Call for Use Cases: Explore your network data with BLIZAAR Intergraph

The visual analytics tool Intergraph is in active development and offers a novel approach to the exploration of large graphs by means of an iterative search and discovery workflow.

Intergraph was first conceived as a technical demonstrator in the ANR/FNR-funded research project BLIZAAR – Hybrid Visualization of Dynamic Multilayer Graphs. The current demonstrator was built around a network dataset based of 13.000 documents which describe the process of European integration. This dataset was originally created during the histograph project. This dataset treats automatically detected named entities (persons, locations and institutions) as nodes and co-occurrences between them in documents as edges. The current demonstrator can be accessed and tested here: https://blizaar-lab.recherche.cergy.eisti.fr/

With this call we are looking for scholars who have datasets they wish to explore by means of network visualisations. Limited resources to help with the generation of such data and its integration in Intergraph are available.

If you are interested, please contact Stefan Bornhofen (sb[ät]eisti.fr) and send a brief description of your (network) dataset and a set of research questions you would like to address with the help of Intergraph. No particular tech skills are required.

Below we provide descriptions of Intergraph functionalities and the technical requirements for a use case.

Corresponding grant references: ANR grant BLIZAAR ANR-15-CE23-0002-01 and FNR grant BLIZAAR INTER/ANR/14/9909176.

 

Intergraph at a glance

Main Features:

  • Create multimodal subgraphs from a large graph by means of search & suggestions for relevant nodes
  • Handle data imperfections such as node duplicates and wrong node type attribution
  • Visualise and compare multiple subgraphs in 2D/3D
  • Observe changes over time and filter for node types
  • Link nodes and edges to underlying references (e.g. texts)

 

What separates Intergraph from other graph visualisation tools such as Gephi/Visone/Netdraw etc.:

  • Focus on subgraph creation and comparison of graphs, exploration of imperfect data
  • In active development; will be adjusted to your specific needs (e.g. add node centrality or clustering analyses)
  • Maintains links data visualisation and underlying resources
  • (Limited) resources available to generate network data from existing resources (details below).

Visualisations of large graphs can quickly become overwhelmingly complex and hard to make sense of. Intergraph therefore encourages users to create and inspect subnetworks with entities relevant to their current research interest.

The main idea of Intergraph is to begin the exploration of a large dataset with a keyword search for a number of start nodes.

Following the expand-on-demand principle, the user will encounter and inspect new relevant nodes in the resulting initial graph and pursue their exploration by conveniently creating additional graphs stemming from the existing ones. This path of exploration yields a sequence of linked canvases such as those shown in the screenshot below.

Graphs can be dynamically added to and deleted from the scene. They are rendered on free-floating planes which can be arbitrarily translated, oriented and scaled. Depending on the user tasks and preferences, the scene can be viewed in a 2D or a 3D perspective.
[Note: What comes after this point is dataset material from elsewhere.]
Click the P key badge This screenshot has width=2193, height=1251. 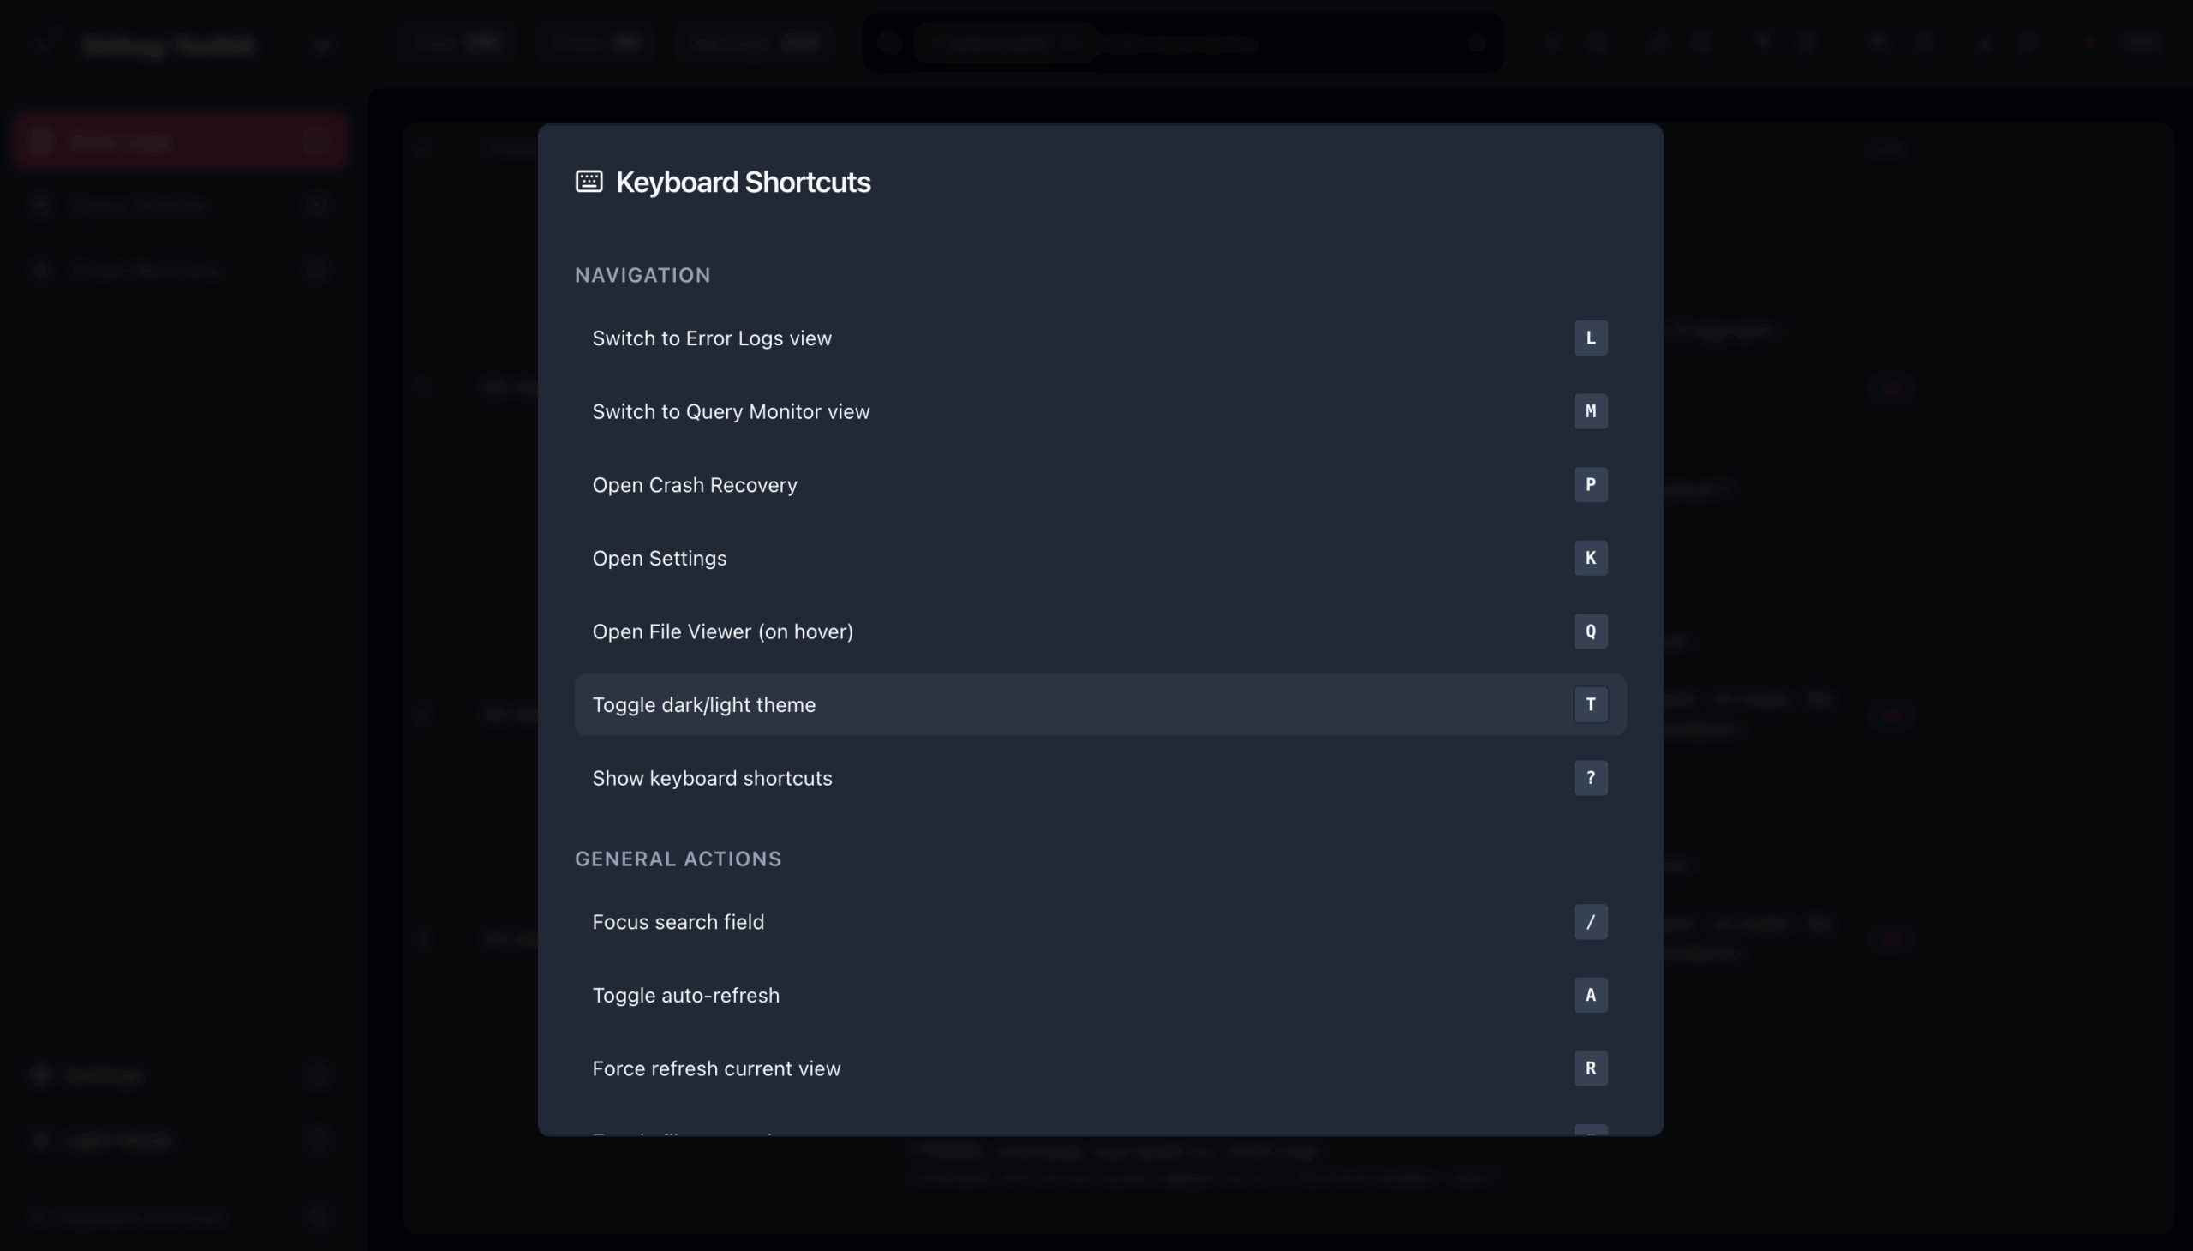point(1590,485)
Two-dimensional views are known to be very efficient for visual data exploration. The third dimension allows the user to stack planar graph layers in space and notably to create communicative 2.5D visualizations.

Node colors reflect the node type, and sizes indicate the number of underlying resources. A click on a node or edge gives immediate access to these resources.

New graphs are typically produced by querying 1.5D ego-networks of existing nodes, via easy-to-communicate operations such as

  • All entities co-appearing with a given entity
  • All collections mentioning a given entity
  • All entities mentioned in a given collection
  • All collections sharing resources with a given collection

If the same node appears on two or more graphs of the scene, interedges are drawn (see Screenshot). This allows users to create their own interest-driven search and discovery paths across the dataset.

Results to new queries first appear in the form of a list in the left pane. This first kind of visualization, itemizing only the nodes without the edges, may in some cases already be sufficient to work with. The list view lets users decide whether it is worth generating the graph or to recompile the list of nodes (e.g. in case of missing nodes or nodes which should be excluded from the graph using a so-called cull list). A graph of a given node list, or a part of it, can be generated on demand, and it is added to the scene on the right side of the interface.

Graphs can be submitted to a filter which operates on resource type and time. Subgraphs of a given resource type can provide a better understanding of its distribution within the corpus. Subgraphs considering the resources of a specific time window allow assessing the relevance and interconnections of entities during a considered period. The user can also shift the time window and get an animated representation of the dynamic graph.

If time-to-time mapping, i.e. animation, is not convenient to analyze the evolution of a network over time, time-to-space mapping is also possible. For this purpose the user can clone and “freeze” a graph of the scene, meaning that its current filter is fixed. By this means, several graphs with the same nodes but distinct time periods can be juxtaposed (2D) or superimposed (3D) in space.

 

Technical description

 

Architecture

Intergraph is written in javascript and runs in a web browser. The client communicates with a node.js server and queries graph data from a Neo4j database. After retrieving the queried data in a json-formatted file, the graphs are rendered in a 3D scene using the Three.js graphics library.

An instance of the Intergraph server is currently installed at EISTI and available at https://blizaar-lab.recherche.cergy.eisti.fr/

 

Demo Dataset

The histograph  dataset models a number of “entities” occurring in a collection of “resources”.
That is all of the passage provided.